Louis-Serge Gill, avril 2018
Le dernier budget du gouvernement fédéral octroie 112 millions $ de plus au Québec pour les services d’intégration et de francisation des nouveaux arrivants et des réfugiés. Au cœur de ces services, les formations en langue seconde et les agents d’intégration qui veillent à l’épanouissement de chacun dans sa communauté d’accueil. Dans le cadre de ce dossier sur les « Histoires d’inclusion » des nouveaux arrivants, La Gazette a choisi de se pencher sur les enjeux quotidiens et humains que soulèvent les cours de francisation en échangeant avec d’actuels et d’anciens formateurs.
Pour un nouvel arrivant ou un réfugié, la barrière de la langue peut avoir un impact plus ou moins grand sur son intégration. Ainsi, comme l’évoque Alexandre Mercier, formateur en francisation, l’aspect phonétique, les sons produits dans un échange, constitue le premier défi de taille. En effet, nombre des sons utilisés en français ne se retrouvent pas dans les autres langues. « Ensuite, un autre défi serait la syntaxe. Encore une fois, la syntaxe est différente d’une langue à l’autre, comme de l’arabe à notre langue », précise-t-il.
L’apprentissage d’une nouvelle langue n’est bien sûr pas l’unique défi auquel sont confrontés les apprenants. Tant M. Mercier qu’une autre répondante, ancienne formatrice en langue seconde, abondent dans le même sens : l’aspect affectif occupe souvent l’avant‑scène. « Les nouveaux arrivants arrivent en classe la tête encore dans leurs valises et le cœur dans l’avion. Ils n’ont pas encore les deux pieds sur terre qu’on leur demande de se concentrer huit heures par jour, malgré leur cellulaire qui leur rappelle les bombes qui tombent, leur famille qui attend dans un pays en guerre, les papiers à remplir, la course pour arriver à l’heure malgré la garderie et l’école des nombreux enfants, les rendez-vous médicaux, le nouveau rythme de vie, le manque d’argent… », soulignent-ils. Ainsi, la conciliation entre la vie de famille, le travail et les cours de francisation, de même que le déracinement occasionné parfois par des conditions difficiles (criminalité, guerre, etc.), rendent l’apprentissage complexe, voire improbable dans certains cas.
Le travail de formateur en langue seconde présente donc des défis de toutes sortes et les enseignants sont souvent appelés à s’éloigner de leurs tâches principales comme le souligne Marie-Mathilde Tessier, ancienne formatrice auprès de jeunes nouveaux arrivants à Montréal. « Nous sommes souvent leur premier contact, alors ils se sentent à l’aise de nous raconter toutes sortes de choses, de nous poser des questions, de nous raconter leurs inquiétudes. En rencontres de parents, souvent, on entend des histoires qui peuvent être très tristes. Et puis, avec les petits, c’est comme les classes de primaire régulières, la majorité des choses que l’on fait quotidiennement déborde de nos fonctions principales », affirme-t-elle. À échelle humaine, le travail de formateur en langue seconde, tout comme celui d’agent d’intégration, s’avère un travail de première ligne. Ces formateurs aident non seulement de nouveaux arrivants à mieux comprendre et parler la langue de leur pays d’accueil, mais ils créent aussi de véritables ponts entre deux cultures.

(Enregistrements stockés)
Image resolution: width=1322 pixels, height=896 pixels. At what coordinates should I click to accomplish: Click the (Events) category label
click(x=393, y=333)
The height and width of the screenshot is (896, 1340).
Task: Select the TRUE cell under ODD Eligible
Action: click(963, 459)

#### [Consigne]
Dans le texte fourni, qu'est-ce qu'Alexandre Mercier présente comme le premier défi de taille pour un nouvel arrivant qui apprend le français ?

#### [Votre réponse]
L'aspect phonétique, c'est-à-dire les sons produits dans un échange.